VOL. 133 | NO. 125 | Friday, June 22, 2018
By Don Wade
The first game in the next University of Memphis college basketball season is still more than four months away. But what’s four months when you’ve been waiting four years, or maybe even longer, for Tiger basketball to feel whole again?
The hiring of native son and former Tiger great/NBA star Penny Hardaway did exactly what everyone knew it would: gave the city a jolt, restored hope and started the clock on returning glory to the program.
Hardaway has been on the job since March, but now the excitement spreads beyond the famous coach and the fans who saw him play back in the day.
Penny Hardaway has brought renewed interest and hope in University of Memphis men’s basketball, not only among fans but also the team’s new recruits and returning players. (Daily NewsFile/Houston Cofield)
Players, both the hotshot recruits that Hardaway brought in – most prominently homegrown freshmen talents Alex Lomax and Tyler Harris – and the returning players feel the anticipation, too.
“I get a lot of love when I go out around town. It’s a happy mood,” Lomax said.
“You feel it going to the store,” said senior guard Kareem Brewton Jr. “People come up to you and say ‘I can’t wait. I’ve bought my season passes.’ ”
Said Harris: “It’s been mind-blowing … we walk out there and it’s like we’re stars.”
They are stars. Maybe not in the sense that they’ve made a college All-American team like their coach did or that their names are often spoken on ESPN. Not yet, anyway.
Tigers senior guard Jeremiah Martin (3) and other returnees have welcomed Hardaway’s faster style of play, which Martin says makes the team less predictable for opponents. (File/Cal Sport Media via AP Images)
But to be a Tiger basketball player in this town is to be accorded automatic respect and a certain celebrity status. Or at least that had been the case until recently.
Tubby Smith managed to win more games than he lost here, but the program lost relevance under his watch. Fans stopped coming to games, with season tickets last season falling to just over 4,100 – a 48-year low. Many long-time fans no longer even knew when the games were.
And in many cases, they didn’t really know the players wearing the uniform. Meanwhile, players became all too accustomed to looking at rows of empty seats in the lower bowl of FedExForum while entire sections in the upper bowl were left unoccupied.
“It was bad last year,” said forward Kyvon Davenport, one of five seniors held over from Smith’s last squad. “We felt we could have way more (people) because we were winning. But this will be great … we’ll get more energy from the fans who are more involved in the game.
“It’s going to be a new experience for most of us because we’ve never had that many people watching us.”
All of which can only help inspire the players as they put in their work this summer. Yes, they get to practice in the gleaming new Laurie-Walton Family Basketball Center on south campus; if you have to practice, better to do it in a virtual palace.
Still, it’s work. There is a new system to learn and a new coaching staff with Hardaway and fellow ex-NBA players Mike Miller and Sam Mitchell (also a former NBA coach) and Penny’s old backcourt mate Tony Madlock, who most recently was interim head coach at Ole Miss.

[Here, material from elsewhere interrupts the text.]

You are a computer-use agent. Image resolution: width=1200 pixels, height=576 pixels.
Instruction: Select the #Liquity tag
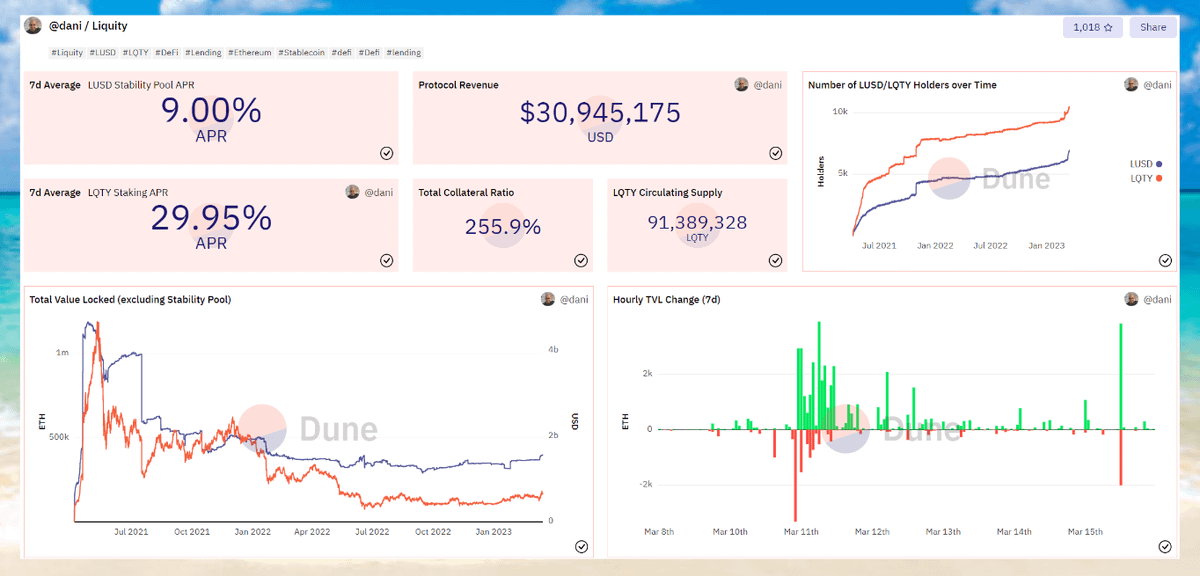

So there is excitement building internally, too. The returnees from last season have welcomed the faster style of play that this staff wants, making the game more like the NBA and, in senior guard Jeremiah Martin’s view, less predictable.
“It’s easy to scout a team when they run the same plays all the time,” Martin said, referencing the sets used last season. “Coaches and teams catch onto you easy.”
But don’t be misled: Playing fast and spacing the court does not mean Hardaway will give anyone a moment’s free pass on defense. To the contrary, players say the emphasis is on defense first and that sweat and equity are synonyms in their new head coach’s world.
“He said he can’t be wasting his voice on playing hard,” Martin said. “Has to come natural, something we have to do every day and has to be in us.”
If it is, the offense should flow. So imagine it: The Memphis Tigers are flying up and down the floor, digging in on defense, and spreading the wealth on offense.
On the court at FedExForum, a Tigers player won’t have time to glance up in the stands to see how many fans are there. Then again, he won’t need to because he’ll hear them.
“I visualize all the time,” Harris said. “In the gym shooting, I’m thinking, ’15,000.’ ”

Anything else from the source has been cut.